Nearly 1000 Words on One Sentence. At least it’s not “in” instead of “on”.

Photo #436: City TreesLocation Taken: New York City, New York (I don’t have any pictures of Pittsburgh, so I just went with what I had)
Time Taken: June 2007

My Dad picked up Elfhome, a book by Wen Spencer, last weekend. It’s the third in the series, so well, I decided to start from the first book and work my way up.

So today I found my copy of Tinker and started reading it.

And I was immediately struck by the strength of the very first sentence of the book.

It goes: “The wargs chased the elf over Pittsburgh Scrap and Salvage’s tall chain-link fence shortly after the hyper-phase gate powered down.”

Now, it does require knowing a few terms before you fully understand the nuances of the sentence. Elves, I’d hope you know. They’re a common race in many fantastical tales, both in the High Elf variant found in Lord of the Rings and the small house-elf of the Santa tales. This book primarily pulls from the High Elf trope. That means overly prissy extraordinarily beautiful people with pointed ears, astounding magical abilities, extremely long lifespans, and a connection to nature. There’s also “warg”, which is a large wolf-like beast that’s usually associated with enemies. They come from Norse myths originally, but Tolkien used them in Lord of the Rings as mounts for the orcish enemies the good guys had to face. They usually carry all the negative stereotypes about wolves and few of the many positives that real wolves bring to counteract the negatives.

In case you hadn’t realized, Lord of the Rings is kinda a big thing for the Fantasy genre. It codified a LOT of the tropes commonly used today.

On the other side of things, well, Pittsburgh is a city in Pennsylvania. It was one of the strongest members of the Steel Belt of industrial cities taking iron from the northern great lakes region and coal from the Appalachians and working them together to create large quantities of steel and the manufactured goods you can make with it. Unfortunately, the mid 1900’s brought a shift in the economy (and an increasing difficulty in getting to good coal and iron veins, since the area was already highly picked over) that made it no longer viable for these cities to continue doing what they were doing, and the Steel Belt turned into the Rust Belt. A whole slew of Great Lakes to Mid-Atlantic cities lost the factories and smelters that made them great cities in the first place. Some, like Detroit, never really recovered, while others, like New York City, reworked themselves and are greater than ever. Pittsburgh is somewhere in the middle, doing just fine but still looking back at its glory days with a lot of nostalgia. It’s still known as Steel City, and that’s also the reason the local football team is called the Steelers.

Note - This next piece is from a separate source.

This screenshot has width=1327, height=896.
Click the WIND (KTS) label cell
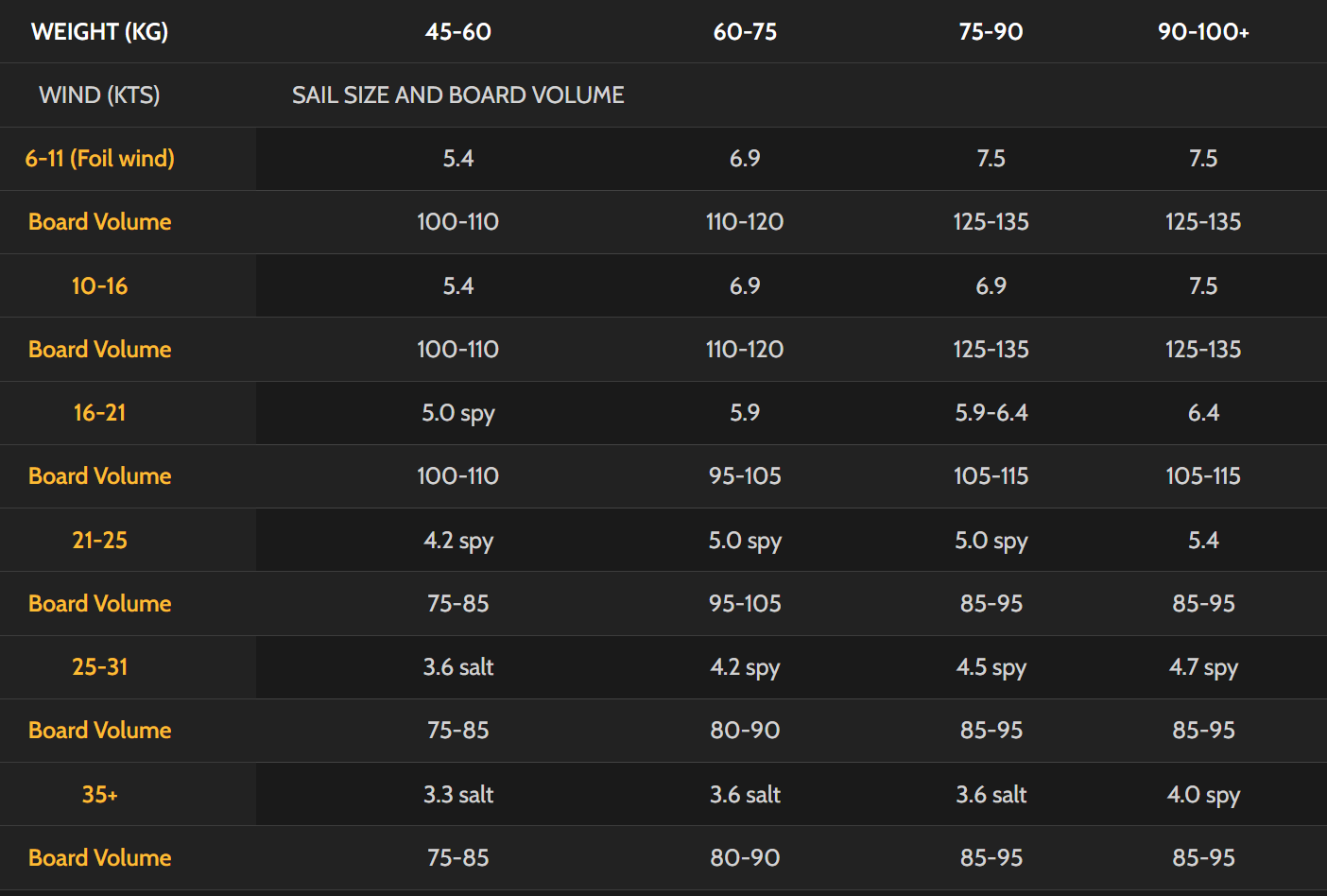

“Scrap and Salvage”, on the other hand, sure sounds like a junkyard. And it is, as the next few paragraphs make quite clear. Combined with the fact that it’s in Pittsburgh, you’re supposed to picture a solidly middle-class region with strong ties to manufacturing and pride in metal. This gives a slightly different spin on the idea of the junkyard, elevating it up a social class or two from the idea of the dirty, junk-ridden heap of rusting metal the standard trope conveys.

Finally, there’s the hyper-phase gate. That’s solidly Science Fiction jargon. The “hyper” is usually used for science that excites something (I mean that in the scientific sense of excites, of making it more active), while “phase” is usually used for different states of being, like the three standard phases of matter being liquid, gas, and solid. “Gate” is used for a device to pass from one place to another, like a gate in a fence lets you into a house from the street. Put them together, and you’ve got a device that excites something to allow you to pass from one state of being to another. Think Stargate for an easy example.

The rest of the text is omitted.